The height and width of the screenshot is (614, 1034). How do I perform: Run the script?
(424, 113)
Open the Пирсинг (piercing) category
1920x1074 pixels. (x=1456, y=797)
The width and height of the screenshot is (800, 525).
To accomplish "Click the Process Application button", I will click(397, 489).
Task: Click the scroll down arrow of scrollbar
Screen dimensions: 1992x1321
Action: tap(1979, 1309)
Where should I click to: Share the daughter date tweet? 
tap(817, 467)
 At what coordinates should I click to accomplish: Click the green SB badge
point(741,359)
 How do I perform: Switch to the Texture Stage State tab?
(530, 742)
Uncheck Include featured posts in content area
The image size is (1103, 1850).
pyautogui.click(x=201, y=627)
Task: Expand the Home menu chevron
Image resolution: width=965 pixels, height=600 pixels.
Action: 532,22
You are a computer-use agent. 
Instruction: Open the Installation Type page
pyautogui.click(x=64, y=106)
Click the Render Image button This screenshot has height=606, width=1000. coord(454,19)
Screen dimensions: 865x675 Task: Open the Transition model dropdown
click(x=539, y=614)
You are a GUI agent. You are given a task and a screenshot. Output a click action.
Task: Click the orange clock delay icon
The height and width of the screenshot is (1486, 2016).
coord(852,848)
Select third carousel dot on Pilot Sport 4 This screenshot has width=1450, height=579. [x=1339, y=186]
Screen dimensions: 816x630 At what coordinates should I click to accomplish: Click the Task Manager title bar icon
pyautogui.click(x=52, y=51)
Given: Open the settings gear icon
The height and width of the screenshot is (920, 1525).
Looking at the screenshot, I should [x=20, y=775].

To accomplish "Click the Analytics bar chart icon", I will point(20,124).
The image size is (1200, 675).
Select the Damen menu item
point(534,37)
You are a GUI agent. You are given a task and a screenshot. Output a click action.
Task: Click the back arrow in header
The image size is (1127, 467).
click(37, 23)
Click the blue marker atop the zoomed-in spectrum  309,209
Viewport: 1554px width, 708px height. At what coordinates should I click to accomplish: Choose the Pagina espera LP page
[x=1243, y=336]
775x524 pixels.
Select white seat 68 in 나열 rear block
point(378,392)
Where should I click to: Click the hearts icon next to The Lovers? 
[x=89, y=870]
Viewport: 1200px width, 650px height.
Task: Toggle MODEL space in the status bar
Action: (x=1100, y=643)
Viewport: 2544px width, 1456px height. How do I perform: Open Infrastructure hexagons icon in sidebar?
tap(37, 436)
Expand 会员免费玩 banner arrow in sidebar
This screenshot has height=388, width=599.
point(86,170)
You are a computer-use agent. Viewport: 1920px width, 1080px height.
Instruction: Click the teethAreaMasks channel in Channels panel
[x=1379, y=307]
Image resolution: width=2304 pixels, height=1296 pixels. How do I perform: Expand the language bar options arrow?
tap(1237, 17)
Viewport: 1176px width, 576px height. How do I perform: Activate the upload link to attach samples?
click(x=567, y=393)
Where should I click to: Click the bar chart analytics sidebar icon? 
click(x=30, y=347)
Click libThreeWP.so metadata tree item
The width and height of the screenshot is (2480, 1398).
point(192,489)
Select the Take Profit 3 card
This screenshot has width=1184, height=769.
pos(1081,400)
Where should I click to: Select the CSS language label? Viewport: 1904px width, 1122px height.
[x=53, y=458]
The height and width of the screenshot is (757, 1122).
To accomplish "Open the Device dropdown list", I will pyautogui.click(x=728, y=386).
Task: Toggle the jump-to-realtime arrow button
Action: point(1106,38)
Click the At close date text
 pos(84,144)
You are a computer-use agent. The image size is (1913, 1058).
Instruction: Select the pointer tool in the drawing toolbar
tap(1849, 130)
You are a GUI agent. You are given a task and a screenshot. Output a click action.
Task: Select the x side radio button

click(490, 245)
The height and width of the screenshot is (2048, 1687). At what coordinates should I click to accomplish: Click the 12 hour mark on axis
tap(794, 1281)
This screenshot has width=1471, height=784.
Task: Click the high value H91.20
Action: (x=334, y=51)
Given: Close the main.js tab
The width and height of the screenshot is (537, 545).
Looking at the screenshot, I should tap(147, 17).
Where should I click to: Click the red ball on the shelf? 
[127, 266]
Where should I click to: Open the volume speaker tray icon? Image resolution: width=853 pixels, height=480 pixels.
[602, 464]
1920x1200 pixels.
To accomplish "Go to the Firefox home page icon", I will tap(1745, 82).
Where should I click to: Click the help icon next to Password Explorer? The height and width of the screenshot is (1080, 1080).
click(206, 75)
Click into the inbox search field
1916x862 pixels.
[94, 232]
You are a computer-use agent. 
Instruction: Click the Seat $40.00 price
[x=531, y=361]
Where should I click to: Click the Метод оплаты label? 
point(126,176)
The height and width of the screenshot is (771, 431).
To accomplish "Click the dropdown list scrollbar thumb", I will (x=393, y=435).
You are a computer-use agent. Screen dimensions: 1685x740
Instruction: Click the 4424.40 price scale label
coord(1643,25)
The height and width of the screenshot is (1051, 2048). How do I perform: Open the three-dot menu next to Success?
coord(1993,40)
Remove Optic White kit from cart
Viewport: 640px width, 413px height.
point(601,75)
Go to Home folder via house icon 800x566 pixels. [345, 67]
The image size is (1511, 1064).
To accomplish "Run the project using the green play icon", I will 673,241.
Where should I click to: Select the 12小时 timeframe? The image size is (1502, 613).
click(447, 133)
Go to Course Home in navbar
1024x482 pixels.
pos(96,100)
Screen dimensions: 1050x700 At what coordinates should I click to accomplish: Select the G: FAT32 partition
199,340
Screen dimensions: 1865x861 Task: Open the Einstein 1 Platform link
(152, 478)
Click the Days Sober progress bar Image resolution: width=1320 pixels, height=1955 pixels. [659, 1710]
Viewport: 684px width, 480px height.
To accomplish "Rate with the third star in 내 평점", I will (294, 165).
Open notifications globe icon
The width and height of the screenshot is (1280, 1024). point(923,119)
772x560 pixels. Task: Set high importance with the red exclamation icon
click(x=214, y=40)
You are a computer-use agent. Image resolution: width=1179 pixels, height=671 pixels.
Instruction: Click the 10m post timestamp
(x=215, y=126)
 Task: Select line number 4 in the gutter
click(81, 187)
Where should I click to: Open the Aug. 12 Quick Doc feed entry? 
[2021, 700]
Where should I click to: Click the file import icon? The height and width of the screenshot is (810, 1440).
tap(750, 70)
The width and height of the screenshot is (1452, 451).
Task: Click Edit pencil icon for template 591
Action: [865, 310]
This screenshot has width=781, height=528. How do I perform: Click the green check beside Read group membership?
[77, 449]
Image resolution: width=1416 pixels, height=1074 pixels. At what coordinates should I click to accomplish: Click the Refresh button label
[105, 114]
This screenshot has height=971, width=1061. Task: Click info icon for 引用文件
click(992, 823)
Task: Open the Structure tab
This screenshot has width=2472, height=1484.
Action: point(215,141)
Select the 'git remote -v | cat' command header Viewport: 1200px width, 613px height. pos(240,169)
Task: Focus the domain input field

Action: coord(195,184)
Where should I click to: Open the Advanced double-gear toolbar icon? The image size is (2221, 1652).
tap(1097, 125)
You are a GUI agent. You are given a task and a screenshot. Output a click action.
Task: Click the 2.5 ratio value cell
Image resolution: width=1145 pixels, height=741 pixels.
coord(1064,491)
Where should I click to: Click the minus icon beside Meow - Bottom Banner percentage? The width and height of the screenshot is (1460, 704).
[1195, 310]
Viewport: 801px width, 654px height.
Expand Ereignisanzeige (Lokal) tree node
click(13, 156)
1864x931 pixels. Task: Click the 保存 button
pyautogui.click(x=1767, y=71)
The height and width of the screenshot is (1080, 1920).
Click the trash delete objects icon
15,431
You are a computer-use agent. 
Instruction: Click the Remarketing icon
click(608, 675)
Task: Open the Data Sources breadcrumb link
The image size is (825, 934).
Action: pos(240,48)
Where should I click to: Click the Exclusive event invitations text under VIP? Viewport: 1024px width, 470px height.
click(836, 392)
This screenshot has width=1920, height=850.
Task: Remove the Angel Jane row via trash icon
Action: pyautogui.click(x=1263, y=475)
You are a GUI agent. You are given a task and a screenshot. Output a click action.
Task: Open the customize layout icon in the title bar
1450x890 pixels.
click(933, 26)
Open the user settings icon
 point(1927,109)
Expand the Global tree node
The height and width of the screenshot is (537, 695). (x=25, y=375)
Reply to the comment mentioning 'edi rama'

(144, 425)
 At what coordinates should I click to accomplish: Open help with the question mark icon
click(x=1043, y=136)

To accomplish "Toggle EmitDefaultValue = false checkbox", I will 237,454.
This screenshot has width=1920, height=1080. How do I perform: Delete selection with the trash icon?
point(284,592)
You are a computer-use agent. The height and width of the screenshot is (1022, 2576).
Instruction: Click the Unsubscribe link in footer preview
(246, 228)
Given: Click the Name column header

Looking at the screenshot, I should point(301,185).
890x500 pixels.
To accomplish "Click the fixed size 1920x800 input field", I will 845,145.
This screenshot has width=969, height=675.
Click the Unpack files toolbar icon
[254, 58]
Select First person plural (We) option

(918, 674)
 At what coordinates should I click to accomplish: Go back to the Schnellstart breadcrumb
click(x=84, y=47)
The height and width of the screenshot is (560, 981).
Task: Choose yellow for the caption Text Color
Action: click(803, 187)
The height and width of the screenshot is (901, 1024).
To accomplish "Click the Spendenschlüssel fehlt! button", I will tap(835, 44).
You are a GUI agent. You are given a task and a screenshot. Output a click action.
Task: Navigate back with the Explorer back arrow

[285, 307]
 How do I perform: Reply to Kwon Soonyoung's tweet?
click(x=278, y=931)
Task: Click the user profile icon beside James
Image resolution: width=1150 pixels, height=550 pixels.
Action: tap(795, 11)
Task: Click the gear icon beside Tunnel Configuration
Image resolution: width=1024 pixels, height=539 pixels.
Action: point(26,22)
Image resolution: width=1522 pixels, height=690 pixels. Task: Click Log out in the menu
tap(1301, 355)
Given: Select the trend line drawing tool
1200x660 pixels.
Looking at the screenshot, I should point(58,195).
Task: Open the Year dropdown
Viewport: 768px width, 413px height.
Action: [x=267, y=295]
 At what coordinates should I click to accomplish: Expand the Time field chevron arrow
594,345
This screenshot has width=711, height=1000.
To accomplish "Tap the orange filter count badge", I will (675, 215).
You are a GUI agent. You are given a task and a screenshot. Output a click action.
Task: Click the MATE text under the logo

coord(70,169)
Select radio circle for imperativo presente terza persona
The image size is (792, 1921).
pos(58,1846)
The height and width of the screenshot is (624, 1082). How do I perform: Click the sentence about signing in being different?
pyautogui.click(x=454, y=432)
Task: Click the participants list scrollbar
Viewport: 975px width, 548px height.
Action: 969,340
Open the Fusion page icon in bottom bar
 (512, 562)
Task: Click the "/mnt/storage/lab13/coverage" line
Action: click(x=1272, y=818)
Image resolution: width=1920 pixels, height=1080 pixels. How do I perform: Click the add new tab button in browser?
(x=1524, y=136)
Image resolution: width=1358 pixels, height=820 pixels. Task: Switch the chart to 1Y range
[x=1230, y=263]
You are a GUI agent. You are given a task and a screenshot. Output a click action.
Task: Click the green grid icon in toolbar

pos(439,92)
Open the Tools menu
◆ ◆ ◆
Exercise = Pull out every line of the material above that contains the string "Explorer", copying each one in full.

Output of the task =
Where should I click to: Click the help icon next to Password Explorer? The height and width of the screenshot is (1080, 1080).
Task: Navigate back with the Explorer back arrow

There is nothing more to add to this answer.